◆ Information supplied:
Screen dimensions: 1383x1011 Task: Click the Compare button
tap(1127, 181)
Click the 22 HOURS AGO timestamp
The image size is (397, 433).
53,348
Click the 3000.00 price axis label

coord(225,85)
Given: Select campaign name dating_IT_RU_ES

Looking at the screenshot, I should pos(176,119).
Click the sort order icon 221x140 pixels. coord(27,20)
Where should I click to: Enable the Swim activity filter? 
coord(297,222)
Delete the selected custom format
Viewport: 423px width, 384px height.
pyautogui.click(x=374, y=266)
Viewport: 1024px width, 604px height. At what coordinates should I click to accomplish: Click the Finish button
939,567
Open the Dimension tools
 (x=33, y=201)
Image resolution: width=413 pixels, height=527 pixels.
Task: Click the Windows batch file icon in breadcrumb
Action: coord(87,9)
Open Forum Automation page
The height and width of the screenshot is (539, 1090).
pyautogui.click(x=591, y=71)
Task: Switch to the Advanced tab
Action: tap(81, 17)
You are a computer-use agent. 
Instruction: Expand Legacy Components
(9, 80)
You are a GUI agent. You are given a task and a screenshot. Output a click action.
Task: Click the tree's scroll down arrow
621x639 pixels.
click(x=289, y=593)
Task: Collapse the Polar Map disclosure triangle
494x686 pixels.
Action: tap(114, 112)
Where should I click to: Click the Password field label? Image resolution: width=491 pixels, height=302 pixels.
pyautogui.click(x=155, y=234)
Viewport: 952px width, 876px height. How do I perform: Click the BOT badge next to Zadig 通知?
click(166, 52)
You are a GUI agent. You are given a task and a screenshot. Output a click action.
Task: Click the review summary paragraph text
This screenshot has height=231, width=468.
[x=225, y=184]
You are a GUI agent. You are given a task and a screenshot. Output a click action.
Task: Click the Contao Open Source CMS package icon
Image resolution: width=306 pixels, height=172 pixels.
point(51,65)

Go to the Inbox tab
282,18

◆ What the task asks: Write out again every entry above, exactly as given.

◆ Your solution:
Screen dimensions: 1383x1011 Task: Click the Compare button
tap(1127, 181)
Click the 22 HOURS AGO timestamp
The image size is (397, 433).
53,348
Click the 3000.00 price axis label

coord(225,85)
Given: Select campaign name dating_IT_RU_ES

Looking at the screenshot, I should pos(176,119).
Click the sort order icon 221x140 pixels. coord(27,20)
Where should I click to: Enable the Swim activity filter? 
coord(297,222)
Delete the selected custom format
Viewport: 423px width, 384px height.
pyautogui.click(x=374, y=266)
Viewport: 1024px width, 604px height. At what coordinates should I click to accomplish: Click the Finish button
939,567
Open the Dimension tools
 (x=33, y=201)
Image resolution: width=413 pixels, height=527 pixels.
Task: Click the Windows batch file icon in breadcrumb
Action: coord(87,9)
Open Forum Automation page
The height and width of the screenshot is (539, 1090).
pyautogui.click(x=591, y=71)
Task: Switch to the Advanced tab
Action: tap(81, 17)
You are a computer-use agent. 
Instruction: Expand Legacy Components
(9, 80)
You are a GUI agent. You are given a task and a screenshot. Output a click action.
Task: Click the tree's scroll down arrow
621x639 pixels.
click(x=289, y=593)
Task: Collapse the Polar Map disclosure triangle
494x686 pixels.
Action: tap(114, 112)
Where should I click to: Click the Password field label? Image resolution: width=491 pixels, height=302 pixels.
pyautogui.click(x=155, y=234)
Viewport: 952px width, 876px height. How do I perform: Click the BOT badge next to Zadig 通知?
click(166, 52)
You are a GUI agent. You are given a task and a screenshot. Output a click action.
Task: Click the review summary paragraph text
This screenshot has height=231, width=468.
[x=225, y=184]
You are a GUI agent. You are given a task and a screenshot. Output a click action.
Task: Click the Contao Open Source CMS package icon
Image resolution: width=306 pixels, height=172 pixels.
point(51,65)

Go to the Inbox tab
282,18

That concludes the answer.